> [Consegna 1]: Ricopia il testo sui modelli a pesi aperti da "Questo episodio analizza" a "industriale dei modelli.".
> [Consegna 2]: Prosegui il testo sui modelli a pesi aperti a partire dall'ultima frase riportata.

> [Testo di lettura]:
################

Dario contro Jensen sui modelli a pesi aperti, OpenAI e Anthropic a Washington, Xi esporta l’IA nel Sud globale | EP #275

Il dibattito sui modelli aperti diventa una questione di sicurezza, sovranità e potere geopolitico.

Questo episodio analizza una settimana in cui l’intelligenza artificiale diventa allo stesso tempo tema di sicurezza, competizione industriale e leva geopolitica. Il punto di partenza è il confronto tra Jensen Huang, che sostiene la necessità di modelli frontier aperti per permettere ai difensori di competere con gli attaccanti, e Dario Amodei, che mette l’accento su rischio biologico, Cina, chip avanzati e distillazione industriale dei modelli.

Cosa rivela il dibattito sui modelli aperti

Il panel interpreta i pesi aperti come parte di un ciclo tecnologico già visto. Come nell’open source software, l’apertura può commoditizzare uno strato e spostare il valore verso infrastruttura, servizi, applicazioni ed ecosistemi. I modelli chiusi restano importanti, ma modelli aperti economici e capaci accelerano la diffusione delle capacità e cambiano il luogo in cui si creano margini sostenibili.

################

> [Voci salvate]:
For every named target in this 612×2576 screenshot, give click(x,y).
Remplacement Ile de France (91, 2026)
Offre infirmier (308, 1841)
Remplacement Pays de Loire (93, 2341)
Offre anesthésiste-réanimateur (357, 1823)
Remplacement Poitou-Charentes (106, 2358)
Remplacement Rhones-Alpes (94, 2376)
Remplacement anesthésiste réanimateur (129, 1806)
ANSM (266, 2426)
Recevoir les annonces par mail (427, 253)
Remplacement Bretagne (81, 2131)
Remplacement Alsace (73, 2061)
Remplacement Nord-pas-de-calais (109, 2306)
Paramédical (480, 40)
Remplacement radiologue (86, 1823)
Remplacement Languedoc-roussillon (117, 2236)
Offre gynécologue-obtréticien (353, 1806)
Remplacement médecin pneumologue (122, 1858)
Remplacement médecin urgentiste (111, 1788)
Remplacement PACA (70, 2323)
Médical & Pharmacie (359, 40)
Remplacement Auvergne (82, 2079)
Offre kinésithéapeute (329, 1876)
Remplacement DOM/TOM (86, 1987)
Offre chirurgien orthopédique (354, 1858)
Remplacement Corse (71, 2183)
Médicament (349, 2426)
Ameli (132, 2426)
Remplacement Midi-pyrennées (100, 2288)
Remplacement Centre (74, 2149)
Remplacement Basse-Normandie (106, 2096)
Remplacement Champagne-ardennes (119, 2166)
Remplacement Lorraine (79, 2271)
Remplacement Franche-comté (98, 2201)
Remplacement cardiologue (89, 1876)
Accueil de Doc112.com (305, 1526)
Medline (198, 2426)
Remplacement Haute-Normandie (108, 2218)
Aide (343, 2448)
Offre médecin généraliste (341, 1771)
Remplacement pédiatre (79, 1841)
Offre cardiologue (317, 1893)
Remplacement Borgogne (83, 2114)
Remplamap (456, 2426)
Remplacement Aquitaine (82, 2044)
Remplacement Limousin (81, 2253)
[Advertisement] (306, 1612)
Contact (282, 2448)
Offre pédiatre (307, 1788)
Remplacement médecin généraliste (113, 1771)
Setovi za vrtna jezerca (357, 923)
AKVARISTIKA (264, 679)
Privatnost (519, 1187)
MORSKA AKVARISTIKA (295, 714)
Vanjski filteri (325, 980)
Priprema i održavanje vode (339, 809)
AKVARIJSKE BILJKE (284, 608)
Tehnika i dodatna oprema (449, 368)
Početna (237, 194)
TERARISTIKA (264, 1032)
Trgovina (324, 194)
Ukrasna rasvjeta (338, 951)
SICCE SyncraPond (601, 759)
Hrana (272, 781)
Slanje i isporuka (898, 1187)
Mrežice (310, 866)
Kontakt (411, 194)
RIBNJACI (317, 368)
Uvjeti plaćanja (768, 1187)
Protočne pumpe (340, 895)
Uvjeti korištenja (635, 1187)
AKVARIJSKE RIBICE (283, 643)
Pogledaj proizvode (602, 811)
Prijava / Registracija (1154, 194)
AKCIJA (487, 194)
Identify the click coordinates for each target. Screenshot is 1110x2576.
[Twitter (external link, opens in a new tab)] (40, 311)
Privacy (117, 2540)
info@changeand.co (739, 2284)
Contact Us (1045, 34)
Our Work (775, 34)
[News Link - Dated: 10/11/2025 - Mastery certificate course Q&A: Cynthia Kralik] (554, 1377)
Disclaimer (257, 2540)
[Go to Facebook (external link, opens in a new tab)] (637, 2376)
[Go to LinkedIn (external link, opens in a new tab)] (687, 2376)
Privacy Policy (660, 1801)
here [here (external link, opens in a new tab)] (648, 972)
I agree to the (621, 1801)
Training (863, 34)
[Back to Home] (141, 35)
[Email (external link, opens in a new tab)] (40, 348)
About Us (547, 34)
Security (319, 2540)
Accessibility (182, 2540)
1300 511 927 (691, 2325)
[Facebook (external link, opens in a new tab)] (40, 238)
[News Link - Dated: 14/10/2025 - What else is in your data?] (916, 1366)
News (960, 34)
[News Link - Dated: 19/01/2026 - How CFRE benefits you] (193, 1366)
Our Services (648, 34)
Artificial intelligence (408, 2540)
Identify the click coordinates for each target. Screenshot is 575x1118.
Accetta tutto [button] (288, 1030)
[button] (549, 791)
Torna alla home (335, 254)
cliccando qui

################

> [Spazio risposta 1]:
Questo episodio analizza una settimana in cui l’intelligenza artificiale diventa allo stesso tempo tema di sicurezza, competizione industriale e leva geopolitica. Il punto di partenza è il confronto tra Jensen Huang, che sostiene la necessità di modelli frontier aperti per permettere ai difensori di competere con gli attaccanti, e Dario Amodei, che mette l’accento su rischio biologico, Cina, chip avanzati e distillazione industriale dei modelli.

> [Spazio risposta 2]:
La possibile azione coordinata di OpenAI e Anthropic a Washington viene letta in due modi: cattura regolatoria da parte degli incumbent, oppure tentativo sincero di gestire una tecnologia ad alto rischio. In entrambi i casi, la discussione suggerisce di regolare usi, flussi di calcolo, chip e infrastrutture critiche, invece di provare a “poliziare” l’intelligenza in sé.

L’IA come diplomazia

Il centro strategico dell’episodio è il Sud globale. Se gli Stati Uniti restringono troppo i modelli aperti, la Cina può riempire il vuoto esportando modelli, infrastruttura e influenza. L’accesso all’IA diventa quindi una questione di sovranità: i paesi che esternalizzano il proprio stack di IA rischiano di esternalizzare anche parte della propria capacità decisionale.

Dal software al mondo fisico

L’episodio collega questa dinamica anche a Starship, robotica e interfacce cervello-computer. Starship 13 mostra il crollo dei costi di lancio e la forza dell’ingegneria iterativa. Science Corporation e Neuralink indicano come IA, sensori e cicli di feedback stiano già trasformando salute, mobilità e recupero di funzioni umane.

Punto chiave

Il vantaggio duraturo non dipende più solo dal “miglior modello”. Nasce dalla combinazione di dati proprietari, infrastruttura, distribuzione, feedback degli utenti e velocità di sperimentazione. Per imprese e stati, l’apertura sta diventando una strategia di potere, resilienza e innovazione, non solo una preferenza filosofica.